Old, Frail, and Uninsured: Accounting for Puzzles in the U.S. Long-Term Care Insurance Market
R. Anton Braun, Karen A. Kopecky, and Tatyana Koreshkova
Working Paper 2017-3
Half of U.S. 50-year-olds will experience a nursing home (NH) stay before they die, and a sizeable fraction will incur out-of-pocket expenses in excess of $200,000. Given the extent of NH risk, it is surprising that only about 10 percent of individuals over age 62 have private long-term care insurance (LTCI). This market also has a number of other puzzling features. Many applicants are denied coverage by insurers. Coverage of those who have insurance is incomplete. Insurance premia are high relative to an actuarily fair benchmark.

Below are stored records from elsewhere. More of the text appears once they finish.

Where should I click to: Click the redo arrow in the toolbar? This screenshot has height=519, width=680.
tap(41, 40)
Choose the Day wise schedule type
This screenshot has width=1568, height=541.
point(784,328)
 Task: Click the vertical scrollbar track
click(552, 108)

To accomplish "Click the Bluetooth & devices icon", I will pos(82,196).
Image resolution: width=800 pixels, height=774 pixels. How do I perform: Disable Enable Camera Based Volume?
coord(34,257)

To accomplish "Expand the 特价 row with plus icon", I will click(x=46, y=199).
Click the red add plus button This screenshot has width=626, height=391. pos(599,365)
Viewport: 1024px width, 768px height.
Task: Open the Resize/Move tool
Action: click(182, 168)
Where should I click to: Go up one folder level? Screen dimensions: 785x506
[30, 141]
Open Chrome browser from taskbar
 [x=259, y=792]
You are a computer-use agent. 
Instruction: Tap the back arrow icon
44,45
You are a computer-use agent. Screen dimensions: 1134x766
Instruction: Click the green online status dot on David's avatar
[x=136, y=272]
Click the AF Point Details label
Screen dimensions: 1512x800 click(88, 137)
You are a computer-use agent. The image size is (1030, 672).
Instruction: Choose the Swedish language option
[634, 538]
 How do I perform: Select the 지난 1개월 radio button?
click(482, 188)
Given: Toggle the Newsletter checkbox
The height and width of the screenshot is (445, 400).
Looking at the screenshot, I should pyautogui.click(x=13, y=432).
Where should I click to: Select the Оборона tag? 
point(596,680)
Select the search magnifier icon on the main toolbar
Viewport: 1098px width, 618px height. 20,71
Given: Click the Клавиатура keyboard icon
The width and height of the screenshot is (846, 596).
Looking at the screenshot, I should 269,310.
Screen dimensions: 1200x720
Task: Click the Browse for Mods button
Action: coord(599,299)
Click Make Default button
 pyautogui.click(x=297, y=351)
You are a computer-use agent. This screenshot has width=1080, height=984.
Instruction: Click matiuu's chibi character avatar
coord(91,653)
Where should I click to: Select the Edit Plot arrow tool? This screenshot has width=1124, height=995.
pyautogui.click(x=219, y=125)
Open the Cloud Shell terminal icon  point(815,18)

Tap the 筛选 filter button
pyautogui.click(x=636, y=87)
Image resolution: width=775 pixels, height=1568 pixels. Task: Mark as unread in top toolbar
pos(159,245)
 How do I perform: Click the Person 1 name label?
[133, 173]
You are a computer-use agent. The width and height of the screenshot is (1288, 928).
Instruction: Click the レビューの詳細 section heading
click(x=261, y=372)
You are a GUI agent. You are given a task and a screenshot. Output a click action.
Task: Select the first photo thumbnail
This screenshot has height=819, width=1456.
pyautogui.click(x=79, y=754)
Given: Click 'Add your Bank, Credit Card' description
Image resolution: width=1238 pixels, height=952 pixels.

Using a model that features agents with private information about their NH entry risk and an insurer who optimally chooses menus of LTCI contracts subject to participation and incentive compatibility constraints, this paper shows that these puzzles can be attributed to adverse selection, overhead costs on the insurer, and Medicaid. The model also accounts for the lack of correlation between NH entry and LTCI ownership. This final property is novel because our setup has only one dimension of private information.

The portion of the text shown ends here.